L’allocation chômage participe d’un principe d’assurance : c’est un droit qui est ouvert grâce aux cotisations assises sur les salaires. Le montant et la durée de l’indemnisation dépendent du montant et du temps pendant lequel le salarié – et son employeur – ont cotisé à la caisse d’assurance chômage. Nous pourrions proposer d’intégrer les allocations chômage au revenu de base. Il est aussi possible, au contraire, de les redéployer pour les activer sous forme de “droits de tirages sociaux”, afin de donner aux travailleurs ayant suffisamment cotisé une autonomie et un choix accru. Nous allons analyser ces deux pistes.

Intégrer les allocations chômage au revenu de base ?

Pour intégrer les allocations chômage au revenu de base, il faudrait atteindre un montant de revenu de base suffisamment élevé, sans quoi la suppression de l’allocation chômage fragiliserait la plupart des chômeurs. L’allocation chômage moyenne était de 980 € par mois en 2011 et la très grande majorité des allocataires recevaient une allocation chômage inférieure à 1 200 €. Il faudrait que le revenu de base atteigne au moins 900 € pour que la plupart des chômeurs ne soient pas lésés, ces derniers pouvant cumuler ce revenu de base avec un petit salaire pour atteindre 980 €. Or l’intégration du budget de l’Assurance Chômage à celui du revenu de base ne permet certainement pas d’atteindre un budget suffisant pour financer un revenu de base à 900 € : en 2012, les dépenses d’assurance chômage représentaient 36 milliards d’euros, ce qui permettrait d’augmenter le montant du revenu de base de 85 € par mois pour les personnes en âge de travailler (entre 18 et 61 ans).

 

Ou alors développer des “droits de tirage sociaux” ?

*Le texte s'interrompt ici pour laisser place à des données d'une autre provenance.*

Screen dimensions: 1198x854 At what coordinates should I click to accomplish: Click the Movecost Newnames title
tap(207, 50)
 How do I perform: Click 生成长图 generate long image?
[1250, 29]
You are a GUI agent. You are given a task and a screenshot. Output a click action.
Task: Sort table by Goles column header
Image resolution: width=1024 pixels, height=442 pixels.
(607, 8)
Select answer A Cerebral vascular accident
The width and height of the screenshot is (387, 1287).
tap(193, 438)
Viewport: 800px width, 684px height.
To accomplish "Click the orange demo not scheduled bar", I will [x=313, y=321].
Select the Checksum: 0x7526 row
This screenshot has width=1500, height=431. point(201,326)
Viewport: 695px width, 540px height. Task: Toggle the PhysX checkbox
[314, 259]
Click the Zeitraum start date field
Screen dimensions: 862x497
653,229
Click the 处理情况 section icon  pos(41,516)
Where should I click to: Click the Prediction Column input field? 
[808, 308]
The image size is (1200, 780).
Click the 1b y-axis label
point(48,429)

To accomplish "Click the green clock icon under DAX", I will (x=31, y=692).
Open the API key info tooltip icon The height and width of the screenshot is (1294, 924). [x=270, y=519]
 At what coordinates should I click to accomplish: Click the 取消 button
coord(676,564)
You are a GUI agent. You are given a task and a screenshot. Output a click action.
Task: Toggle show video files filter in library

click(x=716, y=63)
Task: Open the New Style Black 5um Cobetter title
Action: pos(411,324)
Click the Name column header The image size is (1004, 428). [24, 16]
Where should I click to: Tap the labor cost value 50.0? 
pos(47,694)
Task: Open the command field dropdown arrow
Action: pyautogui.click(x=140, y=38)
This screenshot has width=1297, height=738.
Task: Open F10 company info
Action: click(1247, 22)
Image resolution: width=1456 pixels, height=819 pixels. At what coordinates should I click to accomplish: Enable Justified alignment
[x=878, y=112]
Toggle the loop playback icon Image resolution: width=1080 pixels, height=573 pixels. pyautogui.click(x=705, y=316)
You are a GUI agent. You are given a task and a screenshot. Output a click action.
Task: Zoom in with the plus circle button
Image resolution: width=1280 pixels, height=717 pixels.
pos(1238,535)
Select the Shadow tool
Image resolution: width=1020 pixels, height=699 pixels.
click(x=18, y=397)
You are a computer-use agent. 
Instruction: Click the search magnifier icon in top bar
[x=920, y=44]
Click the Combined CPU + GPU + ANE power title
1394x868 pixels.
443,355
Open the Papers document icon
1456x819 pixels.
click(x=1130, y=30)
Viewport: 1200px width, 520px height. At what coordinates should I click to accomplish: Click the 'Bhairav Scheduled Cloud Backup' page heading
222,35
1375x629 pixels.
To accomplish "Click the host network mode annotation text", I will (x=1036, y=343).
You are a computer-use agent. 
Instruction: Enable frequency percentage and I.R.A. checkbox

Jean Boissonnat (1995), Alain Supiot (1999) ou Bernard Gazier (2005) formulent une autre proposition : la mise en place de “droits de tirage sociaux”, idée reprise par le récent rapport de France Stratégie sur le Compte Personnel d’Activité (2015). Il s’agit de donner la possibilité au travailleur ayant suffisamment cotisé d’utiliser ses droits au chômage pour changer de voie professionnelle, financer une formation, lancer un projet associatif, faire du bénévolat, créer son entreprise ou encore pour s’occuper d’un proche. En somme, les droits ne seraient pas conditionnés à des démarches particulières de recherche d’emploi. On pourrait même imaginer la possibilité de financer sur ces droits une année sabbatique.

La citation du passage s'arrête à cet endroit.